Monday, January 14, 2013

FIRST POST 2013 !!

I'm still here. what a shocker. i'm only here because holly actually reminded my about this. wow i dont even know where to start. i notice such a HUGE difference in me. I use to be soooo sooo fucking funnay and young. i enjoy each and everyday of my past. But as for now, my life is shit. Its the same shit , different day. Everyone is off to college and i'm still here mingling in high school. What worries me the most is college. I hope i'll get to meet new friends and new everything. GAH FKDSL;AKD;ASLKDS;ALDKSA;LDKSADK RAGE QUIT .

i'll be back next year , toodles.

Monday, June 4, 2012

ello. long time no see my fellow blog. well i dont know where else to write my feelings.. so i come here.

hi my niggas&niggies&nigglo&niggnigg whos reading this.
so i've been going through a lot. im dealing with a lot of problems, acting like it doesnt affect me.. but deep down it really does. lol. omg emo ass girl. but yeah, i'll just let time pass. im thankful for the people still around me. People can go ahead and judge me. i can care less. i will keep smiling and have some fun. seriously i'm mad young and  i dont deserve this kind of stress. deadass? at the age of 16? fut no. nonononononono. lmao yeah idk what to feel , so bye.

 i was passing through my blog and i notice how i've changed so much. i use to talk bout --- 24/7 and about our great times together. why it gotta end up this way..? why everything have to be so different and difficult. lols. im thankful for what we had though.. i will never going to forget it .

Saturday, March 24, 2012

relationships sucks.

Saturday, March 17, 2012

i am BACK HAHAHAHA it makes me laugh everytime i read my other post. i know myself so well, TOOWELL. AT LEAST IM STILL HER BITCHES. omg watch me come back and laugh at myself again. sooooooooooooo recently uhhhhhhhhhh idk my life aint interesting lmao. got a little drama going on but whatever , fuck it. stay happy. look at the mirror everything telling myself how ridiculously beautiful i am, HAHA. jkjk but yeah, lol. i visited lily/hollys church, it was movie night or some shit and i stayed to watch thier 'christian movie' LAWL , they were some pretty cool people. .and most of all, iLOVE THE FOOOOOOOOOOOOOOD. everyone was so chilled im planning to visit maybe 1 a .. year. AHAIDK. but yeah end of story , bye ahaahaha

Saturday, February 11, 2012

here i am again. LMFAO i knew lily was gonna blog about our adventure. LMFAO AT MY OTHER BLOG but its true .. the next time ima come back is like another 34093dposid months later. but yeah, nothing to blog about. just that these pass MONTH had a lot of up & downs. k this is gay.. this is going no where haah. today i chill with lily at union sq. MAD FUN BECUASE WERE JUST CRAZY. SO FREAKING CRAZYYYYYYYYYYYYYYYYYYYYYYYYYYY.

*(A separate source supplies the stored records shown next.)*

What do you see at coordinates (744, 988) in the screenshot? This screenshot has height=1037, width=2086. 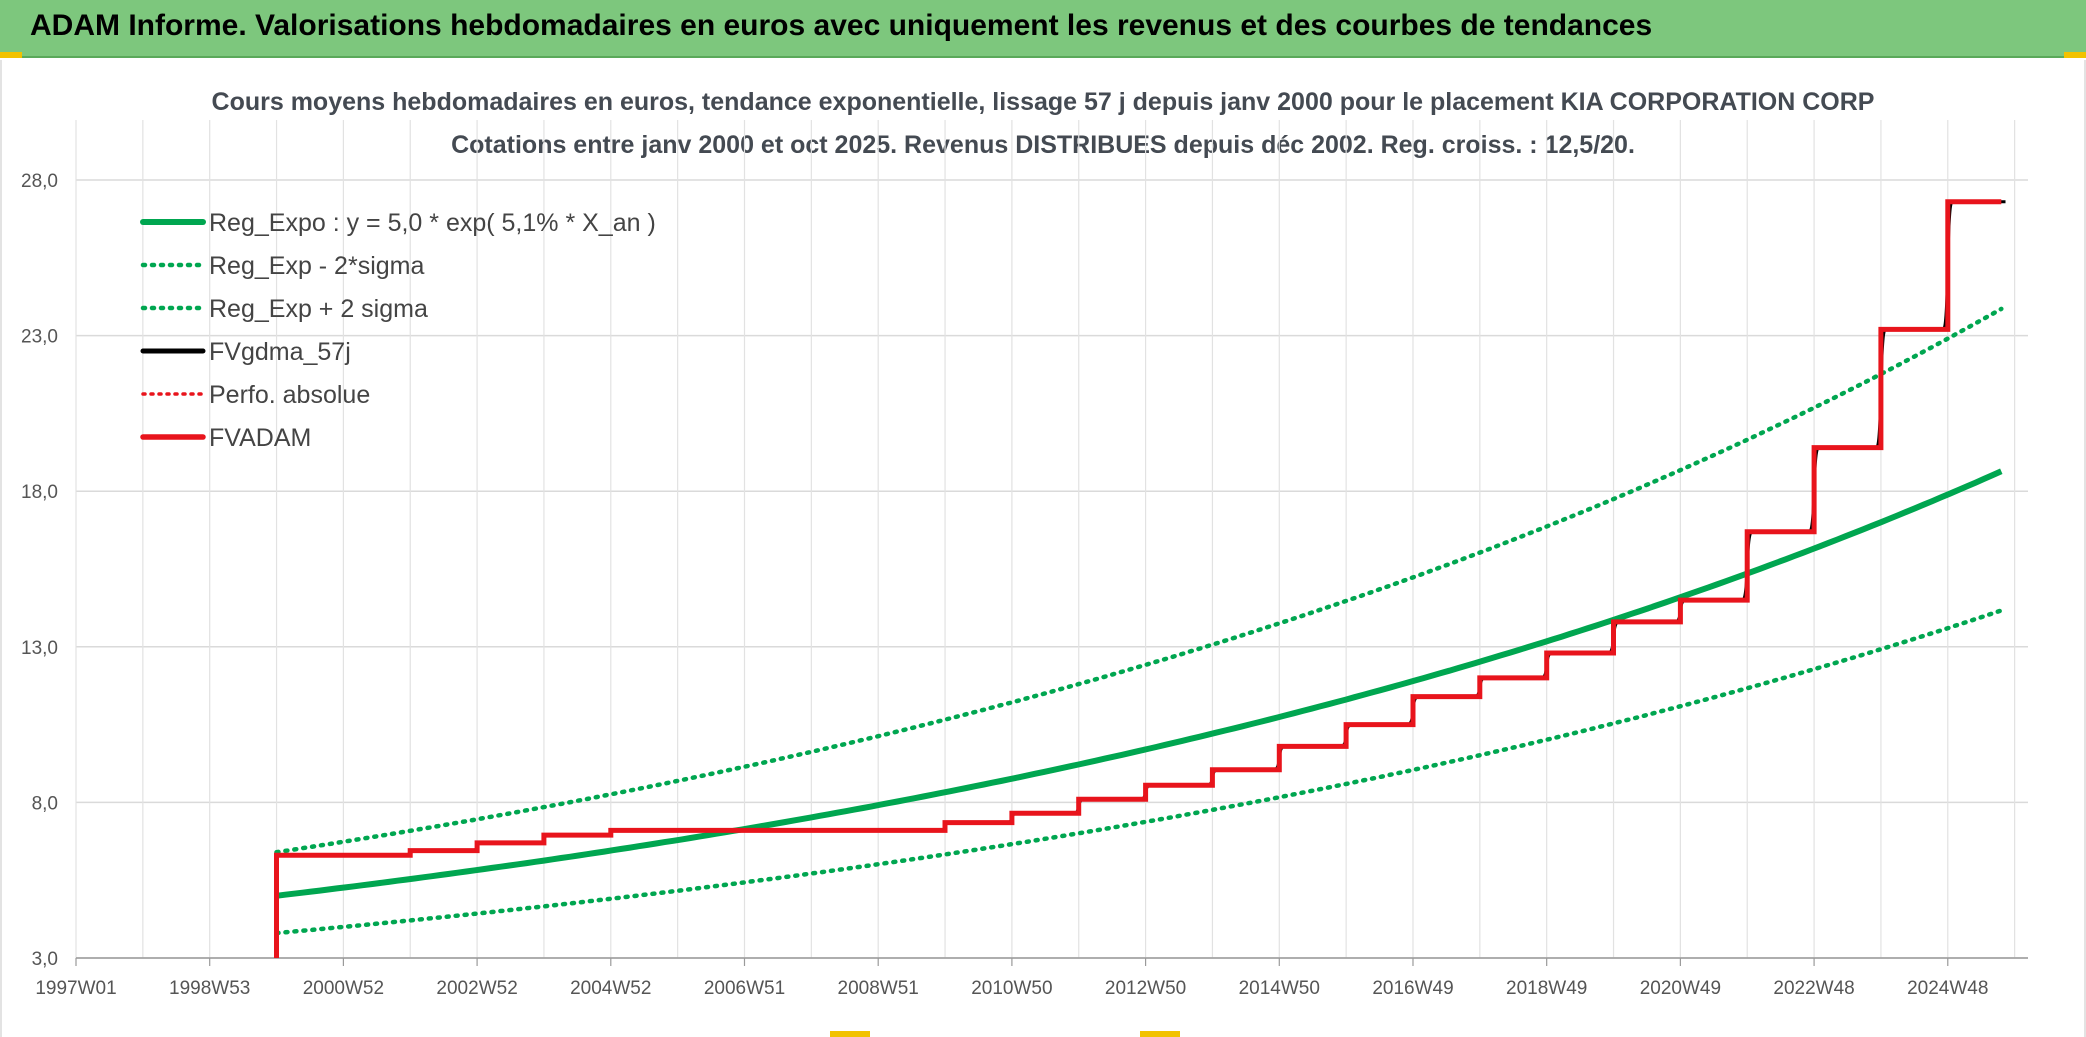 I see `x-tick-label: 2006W51` at bounding box center [744, 988].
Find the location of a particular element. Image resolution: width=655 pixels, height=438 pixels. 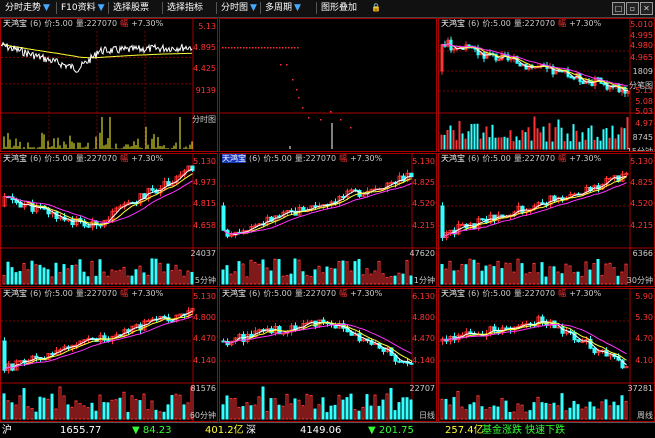

news-ticker: 基金涨跌 快速下跌 is located at coordinates (524, 430).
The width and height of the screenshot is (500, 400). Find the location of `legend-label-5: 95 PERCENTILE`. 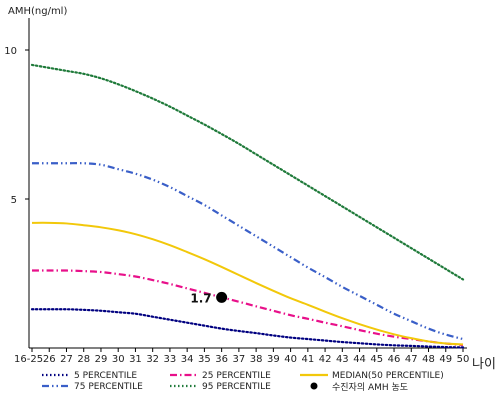

legend-label-5: 95 PERCENTILE is located at coordinates (236, 387).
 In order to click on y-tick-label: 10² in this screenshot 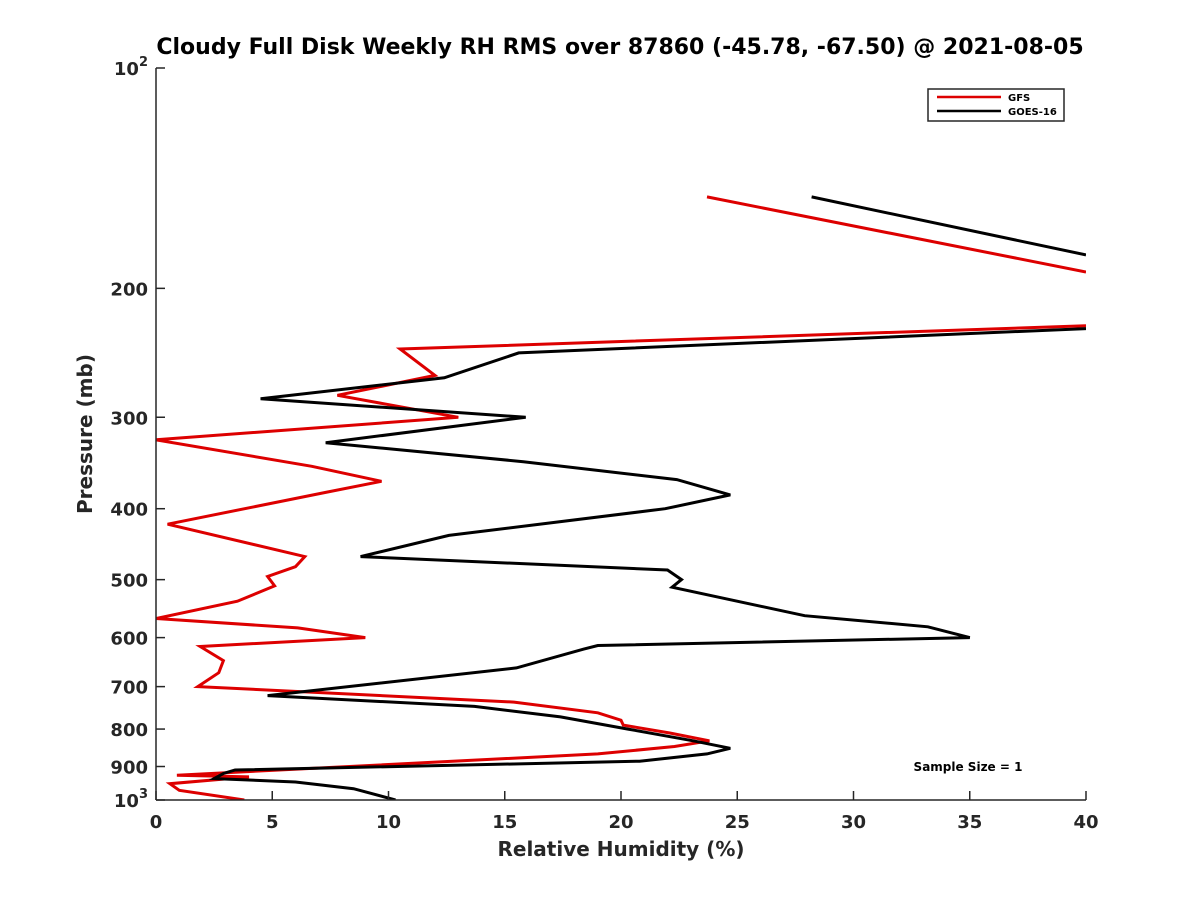, I will do `click(131, 68)`.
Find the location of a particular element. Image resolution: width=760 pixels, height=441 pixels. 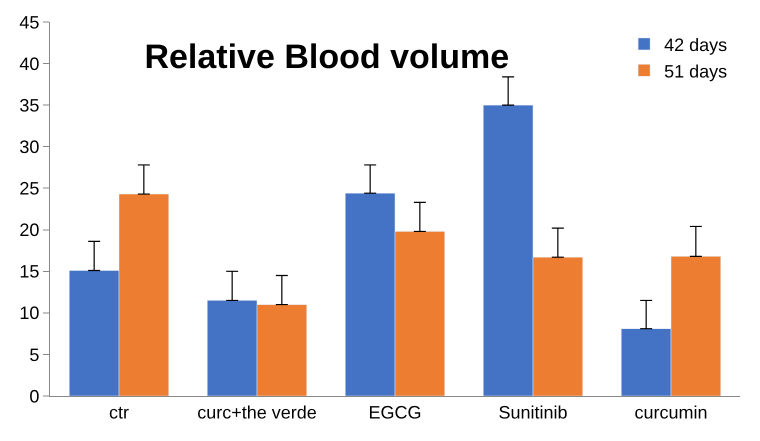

um lets see....................................... i really dont know what to write. haha
omg i think turtles are my favorite animal now, they are like .. really cute

OMFG FIRST POST IN 2012 .................. HOW CRAZY. WONDER HOW LONG WILL I TAKE THIS TIME . OMFG THIS IS NUTS

Monday, October 24, 2011

WOW I MISS YOU. I WAS READING BACK MY OLD BLOGS & WHY AM I JUST SO SEXY? nah, i came back to this because alex just recently said that i was in google thanks to my blogg. SO TYVM BLOGGER :) IM SRRY FOR NOT TOUCHING YOU IN SO LONG. i bet after today, im not gonna come back for like about another 19093840928493 months. hehe

life is good right now, schools boring but i got to chill with my friends a lot this pass month and summer. i've been thinking, since i been in seward for like about 5-6 years, i wonder will i ever stop going. :/ what happen if theres a sudden event in my life that makes me stop going to seward forevea!? thats crazyy! been its true. i've been in seward for so long that i know i'll eventually stop going. just dont know when. OK I DONT WANT TO WRITE ANYMORE

Thursday, April 7, 2011

depressing month.

not much people blog anymore. i do miss how i would know how everybody is doing and see how lifes treating them. now, everythings different of course. everyones on tumblr. hm, so .. i guess im stressing almost everyday and yes, i keep everything to myself. then people would get mad that i keep things to myself then makes it even fucking 100398023 x more stress that it already is. idk, i feel so complicated right know. i do know what i want now though but obviously its gonna hurt me. i wish someone can see what im going through, fuck.